<$BlogRSDURL$>

10.31.2004

happy halloweenie 


I'm the luckiest guy, on the lower east side 

'Cause I've got wheels and you wanna go for a ride.

We can play Magnetic Fields all day
If anyone wants to go somewhere that the MTA can't deliver on, lemme know, Exploration is in session. I've got an old 1967 Polariod so non digital instantgratification is covered. Uhm, we could take a paintball gun and shoot all lawn ornamentation we see. Can we sit next to a river and watch dam locks work? We'd need weed and a car for that, and i have both.

10.29.2004

spooky sightings + a couple of treats 

1) Matt Lauer tucking his Halloweenie in a Paris Hilton get-up.
2) Lindsay Lohan singing about needing privacy all the while displaying her twins all too publicly.
3) Video-Mods, specifically Liesure Suit Larry covering "Ride with Me" Freaking scary.
4) Those aforementioned polls. And awkward hand movements. No more thumbs up, either of you.

So as not to be a downer:
1) Em saves some face in his "Mosh" video. No I haven't been watching too much MTV.
2) Okay I have. But their 20 Million Loud specials are fantastic - blantantly pro-Kerry.
3) Some famous pollster guy on the Daily Show predicts a burning Bush.
4) I can breathe out of both sides of my nose!

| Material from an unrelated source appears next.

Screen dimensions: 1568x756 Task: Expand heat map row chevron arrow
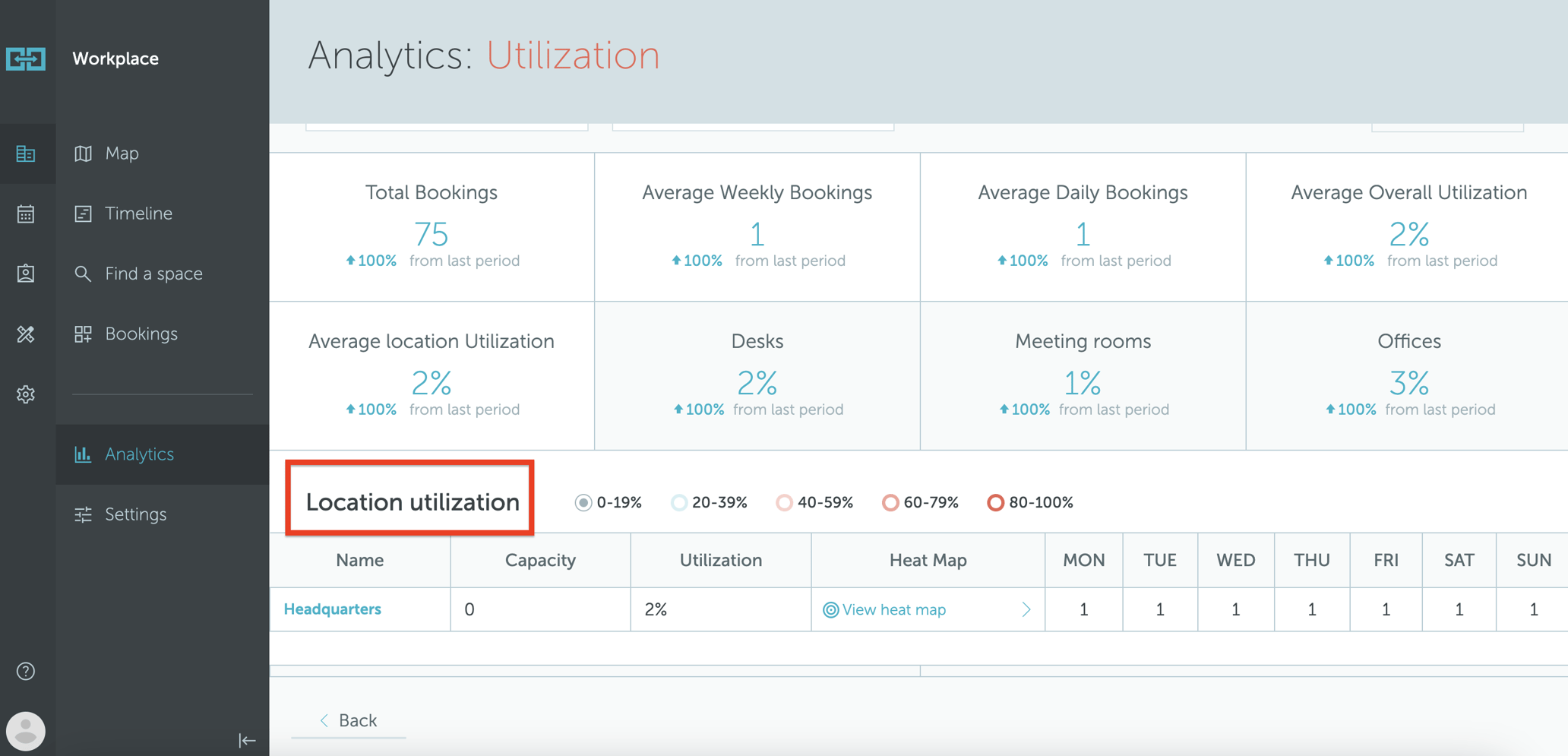1026,609
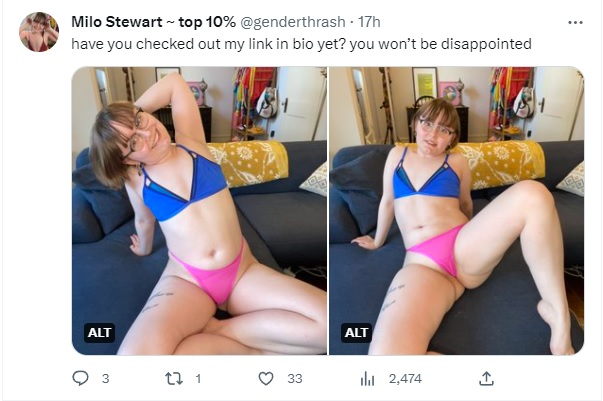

i can't stand looking at that electoral map that shows the red states, blue states & swing states anymore. it's killing me. 

on that note, films to see before you vote.

10.27.2004

Guilted into posting... 

CNN) -- A California biotechnology company has started taking orders for a hypoallergenic cat for pet lovers prone to allergies.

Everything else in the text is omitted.